Suivre une luciole (Virginie Le Touze)
Un jour à la galerie Soardi, une exposition collective, « Peau
d’âne ».
Une photographie occupait tout l’espace tant sa simplicité et son épure
s’imposaient. Percussion avec un travail qui adopte la lenteur et la beauté,
une peau neuve qui n’en finit pas de muer. Un bras tendu. Une ligne d’horizon
de peau avec à son extrémité, la main offerte qui n’agite
aucune tension, ne montre rien. Une ligne pour que se posent les oiseaux, les
mots, le silence, les baisers. J’avais pris plusieurs dépliants
qui tenaient lieu d’Invitation, avec la photographie de VLT en première
page qui se dépliait dans son entier. Je les utilisais pour écrire
des lettres. Mes mots couraient le long du bras comme des fourmis, puis tout
autour.
Elle prend des cours de chant. En tire une Hyperchansond’A à propositions
variables. Des dizaines de fragments enfilés. Solo ou à deux voix
( Elle d’un jour. Elle d’un autre jour ). Elle coupe, elle trie,
elle colle. Grave. Aiguë. Ne garde de l’enfance que ce que peu d’adultes
savent conserver. Intégrité et intégralité de la
force du désir. Ni infantilisation, ni puérilité, ni naïveté.
Chaque chose se fait avec sérieux et attention et précaution. Peu
importe le risque et l’impatience.
Mais comment est-ce possible d’y incorporer des bribes de flânerie,
de rêverie et de contemplation. La plage, les rues de Nice et de l’arrière-pays,
un sentier en friches, un vallon humide, une euphorbe sur un balcon. Le travail
se développe, disons plutôt, se déploie par le truchement
des performances. Alors le personnage selon le rôle, s’habille de
tissus glamour, ou bien avec le noir de la Magnani, se maquille comme les femmes
d’avant, ou pas, en restant accessible. Talons aiguilles pour déambulations
et poses mal assurées, échappent ainsi à l’imitation.
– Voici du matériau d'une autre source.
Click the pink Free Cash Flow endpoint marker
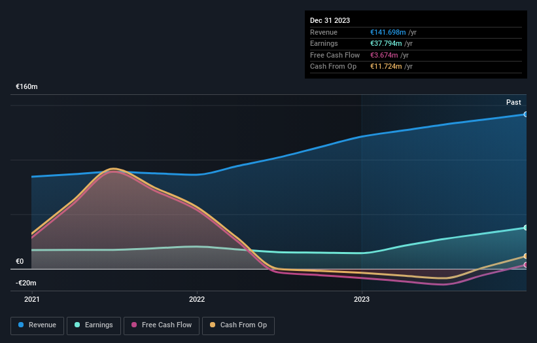This screenshot has width=537, height=343. (x=525, y=265)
Le registre d’emprunt est infini pour un « work in proregress »,
qui semble une marque de fabrique. Des propositions revisitées et revisitables.
VLT joue comme une chanteuse, chante comme une actrice, se glisse dans des panoplies
de femme fatale, de flingueuse, de fraîcheur et d’humour, dans la
violente douceur d’être au monde. Oiseau de parodie. Eternelle amoureuse
avec dans l’œil un grain de sable. Sirène perturbée.
Charme d’une alarme. Une Insomnie avec Rezvani. Vidéo. Douceur d’une
nostalgie et d’une attente rosée. Une douce tristesse altérée
par la joie de la pensée de l’absent.
Puis Larmes de quoi. Une autre vidéo silencieuse, le goutte à goutte
dans un oeil ouvert de femme qu’elle filme, pour un supplice chinois consenti.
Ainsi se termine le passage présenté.